When I was younger, the last place I wanted to be was home. Back then I had this feeling in my gut that something was happening out there and I wanted to be part of it...I wanted to feel like I was connected to something bigger, something exciting....something important! 
I used to wish that I lived in Atlanta, Nashville, New York, Chicago,  or LA...some place close to the action.
Some place where I could feel the pulse of the nation pounding through my chest like rock drummer on speed.
One of my good friends in the Army went to Woodstock for what has been described as the best music festival of all time.
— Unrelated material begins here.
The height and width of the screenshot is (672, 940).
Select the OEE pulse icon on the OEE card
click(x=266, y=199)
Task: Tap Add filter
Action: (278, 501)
In August of 1969, he walked to the highway near his home, stuck out his thumb, and  hitch-hiked to upstate New York.  He spent several days wandering around Max Yasgur's 600 acre  farm in a drug stupor. He said he kept asking people, "Where's the music?" They would point toward the setting sun and say it's over there and it's so beautiful. He never found the stage, but when he told me the story, he still smiled.
I've often wondered what I would have done had I gone to Woodstock. I'd like to think that I would not have been so messed up that I couldn't find the music. But who knows? Young people do some goofy things.
Something happens when you get older. Time and experience begins to shape your notion of what's important.
That's not to say that you should not view life through the eyes of a child at every opportunity, but if you're lucky, you find your pace. You begin to understand that happiness is not "out there" but "in here".
Tonight, Jilda and I went to our great nephew Stone's birthday party in Adamsville, which is about twenty miles away. He was seven today and he had a crew of kids at his party. Our other great nephew Jordan, who lives next door and spends every Tuesday and Thursday with us, went to the party too, but he felt out of place.
When he saw me, he came over and reached up for me to pick him up. The night was chilly and he snuggled up close to me. When I asked if he was OK, he whispered, "I don't know anybody. I want to go home."
We left a while later, and Jordan wanted to come with us. He had come with his Nanna, but if we'd had a car seat, he would have left with us.  
Even at the tender age of two, he intuitively understands that the world is a big place and things move fast, but there is no place like home.  

1 comment:

  1. Even at 50 I feel the way your nephew felt--I don't know anyone and I want to go home!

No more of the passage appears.